Nell’esposto erano state denunciate gravi irregolarità edilizie ed urbanistiche ed effettivamente, dopo i controlli, emersero difformità tra il progetto approvato e quanto realmente realizzano nell'area, subito sequestrata, con l’invio a tecnici, rappresentanti dell'ufficio tecnico, amministratori comunali, costruttori e proprietari, di avvisi di garanzia per abuso edilizi, falso, lottizzazione abusiva e abuso d'ufficio.  

Ventisei condanne

Alla fine nacque un maxi procedimento con 113 imputati, terminato con 26 condanne e 45 anni complessivi tra reclusione e arresto, distribuiti in prevalenza tra i componenti della commissione edilizia fianese (la pena più alta di 7 anni e due mesi, fu inflitta a un tecnico del Comune) che aveva approvato i progetti per costruire ritenuti illegittimi delle indagini della procura condotte dall’aliquota della Forestale, mentre i proprietari furono quasi tutti assolti o prescritti, fatta eccezione per tre di loro. Un primo processo, presieduto dalla giudice Cristina Scipioni, si era invece concluso con tre condanne e 14 assoluzioni, poi terminato in Cassazione con annullamenti senza rinvio e prescrizioni, dopo un parziale ribaltamento in appello. Ma, a fare notizia, fu la decisione del collegio giudicante, presieduto dal giudice Mario Bresciano, con a latere le colleghe Elena Fulgenzi e Tamara De Amicis, di ordinare la confisca anche dei terreni e delle case degli imputati assolti.
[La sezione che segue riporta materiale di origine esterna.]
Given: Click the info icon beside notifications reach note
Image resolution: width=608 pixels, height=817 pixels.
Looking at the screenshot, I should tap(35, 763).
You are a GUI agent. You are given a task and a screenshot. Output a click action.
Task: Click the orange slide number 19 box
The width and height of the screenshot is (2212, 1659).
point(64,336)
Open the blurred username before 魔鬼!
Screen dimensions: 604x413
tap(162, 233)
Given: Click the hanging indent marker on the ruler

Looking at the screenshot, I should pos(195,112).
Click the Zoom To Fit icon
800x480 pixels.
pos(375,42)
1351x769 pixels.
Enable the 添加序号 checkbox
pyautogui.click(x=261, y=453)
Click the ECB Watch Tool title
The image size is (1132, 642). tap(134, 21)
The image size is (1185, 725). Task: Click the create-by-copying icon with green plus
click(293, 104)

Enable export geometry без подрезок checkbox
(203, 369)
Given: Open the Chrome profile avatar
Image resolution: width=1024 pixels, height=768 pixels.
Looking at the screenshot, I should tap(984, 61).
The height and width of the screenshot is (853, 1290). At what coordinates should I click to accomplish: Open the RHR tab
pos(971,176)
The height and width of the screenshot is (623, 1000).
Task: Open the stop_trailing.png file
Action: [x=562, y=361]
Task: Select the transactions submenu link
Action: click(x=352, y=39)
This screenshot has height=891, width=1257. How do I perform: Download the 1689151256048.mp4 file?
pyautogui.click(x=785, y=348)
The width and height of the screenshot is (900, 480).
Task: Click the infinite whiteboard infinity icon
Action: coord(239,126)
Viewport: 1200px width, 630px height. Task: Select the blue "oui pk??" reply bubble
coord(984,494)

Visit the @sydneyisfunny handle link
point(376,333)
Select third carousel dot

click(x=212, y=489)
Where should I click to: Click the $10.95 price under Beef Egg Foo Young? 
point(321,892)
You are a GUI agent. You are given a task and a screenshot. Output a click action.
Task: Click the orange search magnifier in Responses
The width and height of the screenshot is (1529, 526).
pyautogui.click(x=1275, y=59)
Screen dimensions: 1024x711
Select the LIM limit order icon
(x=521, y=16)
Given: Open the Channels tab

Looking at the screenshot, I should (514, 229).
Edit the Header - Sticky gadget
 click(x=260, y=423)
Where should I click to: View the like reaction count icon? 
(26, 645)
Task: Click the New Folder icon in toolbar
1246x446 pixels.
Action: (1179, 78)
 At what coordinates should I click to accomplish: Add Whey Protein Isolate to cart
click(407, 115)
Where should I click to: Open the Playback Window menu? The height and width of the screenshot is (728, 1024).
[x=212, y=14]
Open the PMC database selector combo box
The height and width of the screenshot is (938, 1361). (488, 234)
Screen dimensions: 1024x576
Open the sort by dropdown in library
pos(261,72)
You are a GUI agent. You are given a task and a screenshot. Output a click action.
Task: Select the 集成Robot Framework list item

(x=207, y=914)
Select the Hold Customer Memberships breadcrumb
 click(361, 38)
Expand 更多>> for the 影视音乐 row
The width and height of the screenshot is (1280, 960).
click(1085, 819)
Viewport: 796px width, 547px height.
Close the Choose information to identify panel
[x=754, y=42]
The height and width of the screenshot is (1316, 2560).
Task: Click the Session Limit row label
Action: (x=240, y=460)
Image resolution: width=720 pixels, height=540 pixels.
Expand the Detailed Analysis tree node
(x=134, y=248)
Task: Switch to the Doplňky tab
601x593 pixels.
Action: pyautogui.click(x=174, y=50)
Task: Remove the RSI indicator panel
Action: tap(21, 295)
Una stangata, perché la confisca, se fosse stata confermata nei successivi gradi di giudizio, avrebbe significato l’acquisizione dei beni al patrimonio dello Stato. Un incubo per tanti piccoli acquirenti, finiti in un vortice politico giudiziario nato da un esposto presentato nel 2005 dalle forze di opposizione in Comune contro la maggioranza, in cui venivano sollevati dubbi e sospetti sulla regolarità del piano di lottizzazione di Palombaro Felciare.

Ghione tra i "confiscati"

Il clamore suscitato dalla sentenza travalicò ben presto i confini locali, fino ad approdare alla redazione di “Striscia la notizia”, il tg satirico di Canale 5, che spedì a Fiano Romano una troupe guidata dallo storico inviato Jimmy Ghione. Ripresi dalle telecamere e davanti alle case confiscate, rabbia e disperazione si fusero: “Ci sentiamo abbandonati dagli amministratori e dal paese, le persone pensano che la confisca ci leghi in qualche modo agli abusi edilizi, che noi abbiamo solo subito in quanto non sapevamo cosa ci fosse sotto gli immobili che abbiamo acquistato in modo regolare davanti al notaio. Gli abusi sono stati effettuati prima dell'acquisto, e non da noi proprietari che non abbiamo in alcun modo ritoccato le cubature già esistenti”. Ghione riuscì a intervistare l'avvocato di Federconsumatori, che difendeva i proprietari assolti, ma confiscati, non riuscendo però a parlare con gli amministratori che non si presentarono. A metterci la faccia furono solo l'ex vice sindaco Andrea Pezzola e il capogruppo di minoranza Fabrizio Marinelli.

L'avvocato della difesa

Uno degli avvocati componente del nutrito collegio di difesa, Emanuele Chiarinelli del foro di Rieti, seguì l’intera vicenda fino alla Cassazione: “A suscitare particolare sgomento tra gli acquirenti, che a fronte di titoli edificatori, proposte di vendita tramite agenzie immobiliari professionali con relativi compensi corrisposti e atti notarili, e mutui ipotecari con perizie disposte dai vari istituti di credito, fu il fatto che si videro sequestrati, con o senza la possibilità di uso, gli immobili. Sorprese che non fossero stati inquisiti e imputati i richiedenti dei permessi a costruire e la maggior parte dei venditori, probabilmente inizialmente sospettandosi una vicenda corruttiva dei tecnici comunali da parte degli originari proprietari dei terreni divenuti edificabili, ipotesi mai però contestata”.

L'appello

La sentenza di appello, emessa il 28 marzo 2012, restituì però serenità agli acquirenti costituitisi nel frattempo in un comitato, con il sostegno dell’associazione Codici, per rappresentare la propria posizione di vittime “di una delle più vergognose strumentalizzazioni politiche degli ultimi anni”, perché i giudici di secondo grado, dichiarando estinte le contravvenzioni edilizie, revocarono la confisca di case e terreni, mentre ridussero le condanne per abuso di ufficio e lottizzazione abusiva nei confronti di nove tecnici, sentenza poi prescritta.